Mitochondrial function in rat brain cortex and hippocampus after long term hypobaric hypoxia

CZERNICZYNIEC, A; LORES ARNAIZ, S; BUSTAMANTE, J.; LA PADULA, PH.; COSTA, LE.

Congreso; VIII Meeting of the Society of Free Radical Biology and Medicine South American Group; 2013

Mitochondrial function in rat brain cortex and hippocampus after long term hypobaric hypoxia Czerniczyniec A.1, Lores Arnaiz S.1, Bustamante J.1 , La Padula P.2, Costa LE.2   1 Instituto de Bioquímica y Medicina Molecular, Facultad de Farmacia y Bioquímica and  2Instituto de Investigaciones Cardiológicas, Facultad de Medicina, UBA-CONICET   Mitochondria isolated from hippocampus of rats submitted to hypobaric hypoxia for 1 month showed an increase in nitric oxide synthase expression along with a decrease in O2 consumption. In the present study mitochondrial function in brain of rats submitted to prolonged hypoxia was analyzed. Mitochondrial fraction was isolated from brain cortex and hippocampus of rats exposed to 53.8 kPa in a hipopressure chamber for 7 months (HH), and their controls (C) at 101.3 kPa. Nitric oxide production, determined by the spectrophotometric method of the oxyhemoglobin and O2 consumption, measured by a high resolution respirometer, were unchanged. Membrane depolarization, evaluated by flow citometry, increased (%) from 13.7 ± 1.2 to 25.6 ± 2.5 (p<0.001) in hippocampus and from 10.6 ± 0.5 to 17.4 ± 1.2 (p<0.05) in cortex.

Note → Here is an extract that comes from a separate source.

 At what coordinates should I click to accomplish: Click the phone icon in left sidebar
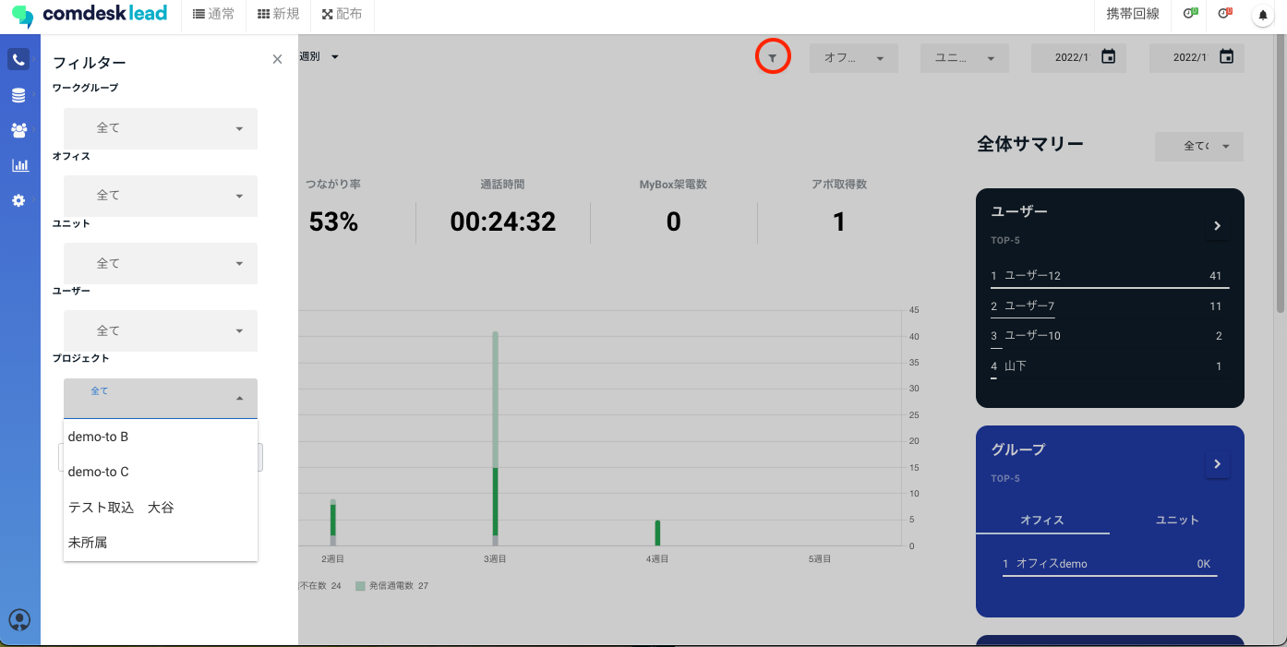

Hydrogen peroxide production, determined by the scopoletin-HRP procedure, tended to decrease (12%) in cortex and (20%) in hippocampus. It is concluded that the protective mechanism previously described is not observed after a prolonged period of relatively severe hypoxia. However, results may be interpreted within the frame of the hypothesis "uncoupling to survive" (Brand, 2000), whereby a moderate fall in membrane potential would decrease reactive oxygen species generation and the consequent oxidative damage. PIP1688/09.